In English, are names of languages (English, French), days of the week (Monday, Sunday) and months of the year (November, January) considered common nouns or proper nouns?
I know they’re all capitalized, but is there any strictly linguistic consensus as to what kinds of nouns they are?
Is there any reliable source of reference on this? After all, in other languages such as French they’re not capitalized; and “Englishman” is capitalized but it seems to be a common noun.
Since you asked for a linguistics answer, here goes.
First of all, it’s incorrect to assume that linguistics assumes that there are proper noun and common noun categories to begin with, that all languages contain and distinguish between. Lay ideas of grammar don’t necessarily correspond to linguistic ones.
A linguistic analysis of proper nouns proposes that they:
- describe a class to which they can be applied;
- but do not describe properties, which, if possessed, identify something as a member of a class.
This distinction is a little messy with abstract concepts like months or “week”days (I quote “week” because days aren’t themselves abstract, but the concept of being an arbitrary member of a week, is.)
To quote from Alex B.’s answer on Linguistics.SE (Dublin being considered a proper noun):
“In other words, the extension of Dublin is a singleton (or there might be more elements in that set, if there is more than one Dublin). However, Dublin has no intension at all – there is no property of “Dublin-ness” that all Dublins would share.”

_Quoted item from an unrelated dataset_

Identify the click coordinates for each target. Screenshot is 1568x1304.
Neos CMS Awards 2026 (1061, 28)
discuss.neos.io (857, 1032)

In other words, even though “Dublin” would usually refer to Dublin, Ireland, there’s also Dublin, Ontario, Canada, and Dublin, Texas, USA, and many others.
However, this is no property all these Dublins share that make them a member of the class
Dublin, in the same way that all apple trees would be a member of class
apple-tree, by virtue of having the property of growing apples. They are considered “Dublin” on an ad-hoc basis, and this is what makes “Dublin” a proper noun.

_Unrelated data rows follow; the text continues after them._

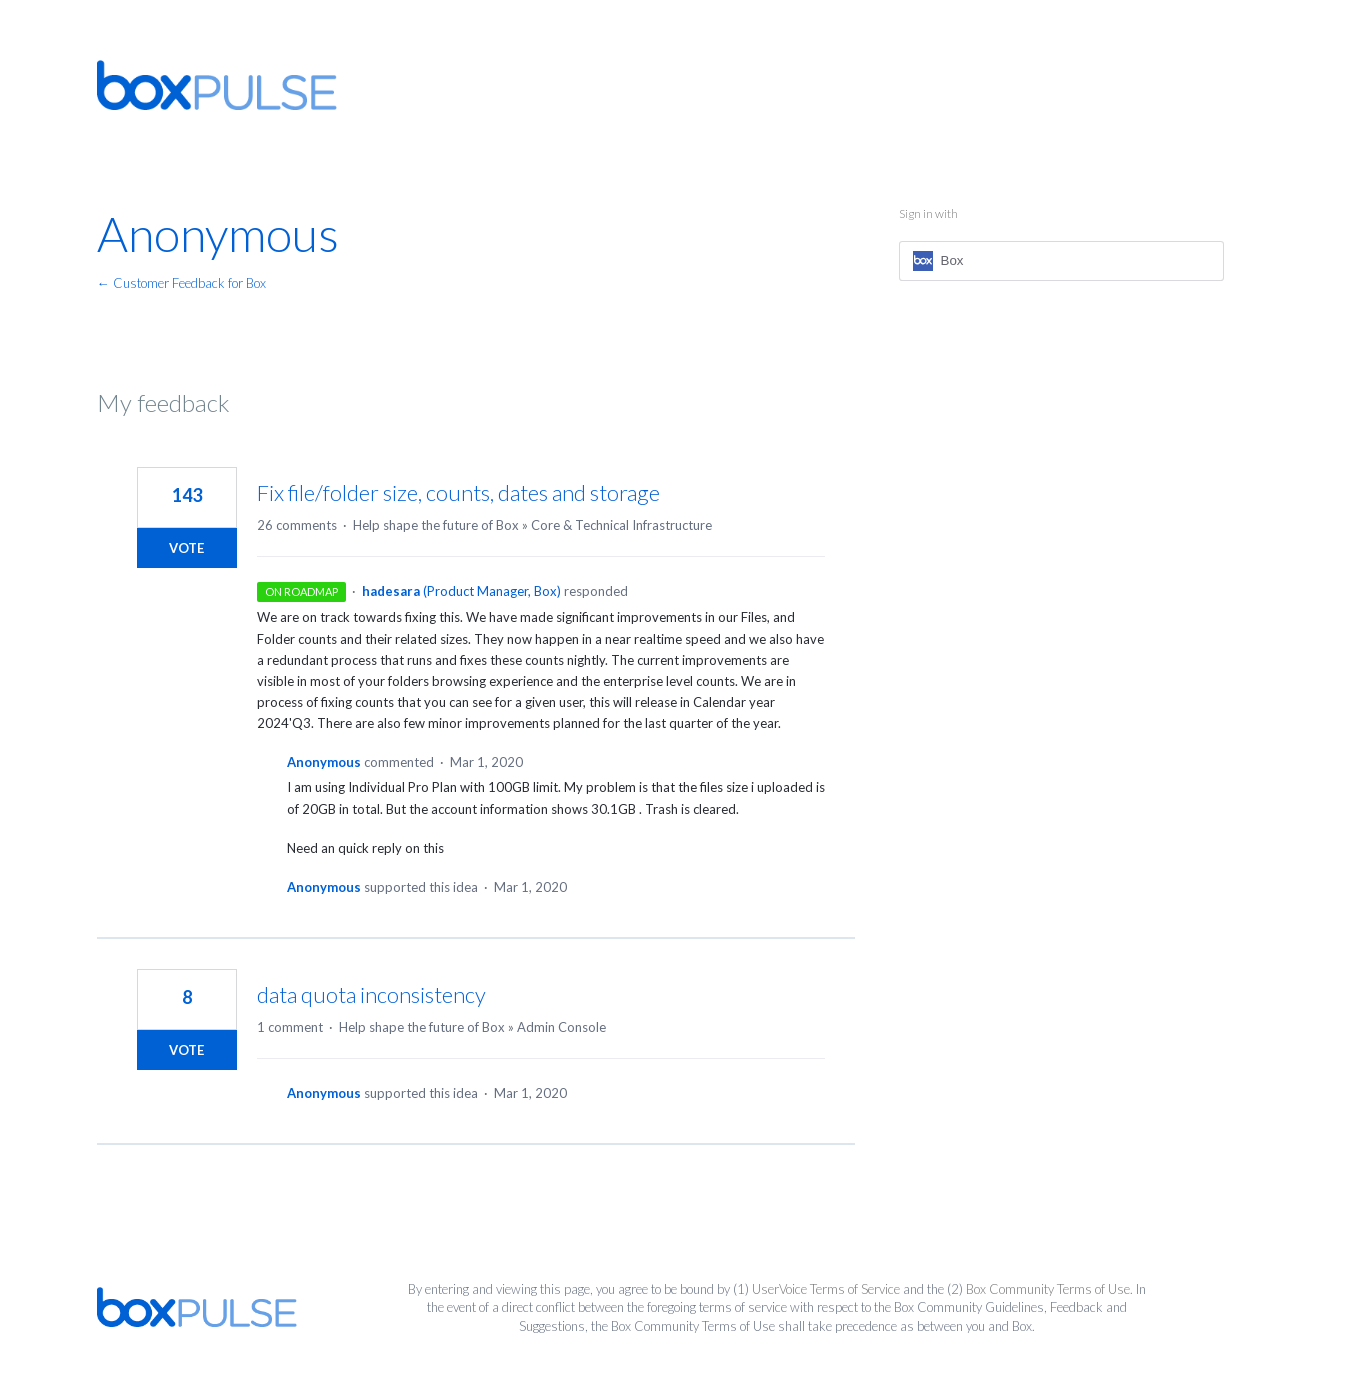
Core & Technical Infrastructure (621, 525)
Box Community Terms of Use (1048, 1289)
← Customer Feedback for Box (181, 283)
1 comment (290, 1027)
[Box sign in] (1061, 261)
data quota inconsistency (371, 994)
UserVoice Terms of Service (826, 1289)
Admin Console (561, 1027)
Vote (186, 548)
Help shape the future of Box (436, 525)
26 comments (297, 525)
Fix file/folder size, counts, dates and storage (458, 492)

So we can break this down into your three questions (languages, months, and weekdays.)
This one is very tricky, and I’m frankly not sure I have an answer here. Languages can be described by properties which would identify you as a member of a class, i.e. you could look at the language someone in Frisia is speaking and decide whether it is English or Frisian.
Therefore, I propose that the capitalization of “English” is not due to its status as a “linguistic proper noun,” but rather because it is an extension of English’s capitalization of country/people names (from which language names are often derived).
“England” is capitalized because it is a proper noun; you can see that there is no property that makes something “an England,” there is also an England, Arkansas, USA and an England, Germany.
Now, this doesn’t hold for every language (there is no Hinduland that Hindi is named after), but it’s easy to see that the rules for capitalizing languages deriving from the names of a country (England) or a people (the Angles/English) would be applied to languages newly added to the English lexicon.
This one’s easier: there is absolutely nothing that states that “a month” began three days ago (June 1, 2016).
That day was also:
- 24 Iyar, 5776 in the Jewish calendar
- 26 siyue, 4713 in the Chinese lunar calendar
- 22.214.171.124.18 in the Mayan long count calendar,
- and many others.
There is no property about those sets of days that make them “a June” — you can’t even point to temperature or the summer solstice, for it’s cold and the winter solstice in the Southern Hemisphere — so we can conclude the names of months are proper nouns, and capitalized. (They fulfill the first requirement, there are a class of “Junes:” the 2,769 of them [or so] that have occurred since the founding of Rome in 753 BCE and the commencement of the Roman calendar.)
Following the train of thought for months, it’s easy to see that weekdays possess no quality that makes a Wednesday a Wednesday, unless you want to propose recursive qualities such as
follows Tuesday, which is also an abstraction.
Another way to look at it, if you woke up on a random island somewhere, you would have no idea what day of the week it was, without someone telling you what the convention is, because that day would possess no qualities that tell you what “weekday” it is.
Again, we can point to a class of
Wednesdays that are Wednesdays (by convention, or “ad hoc”), all of them that have occurred since we started calling them “Wednesday,” and not Wednesdei or wōdnesdæg.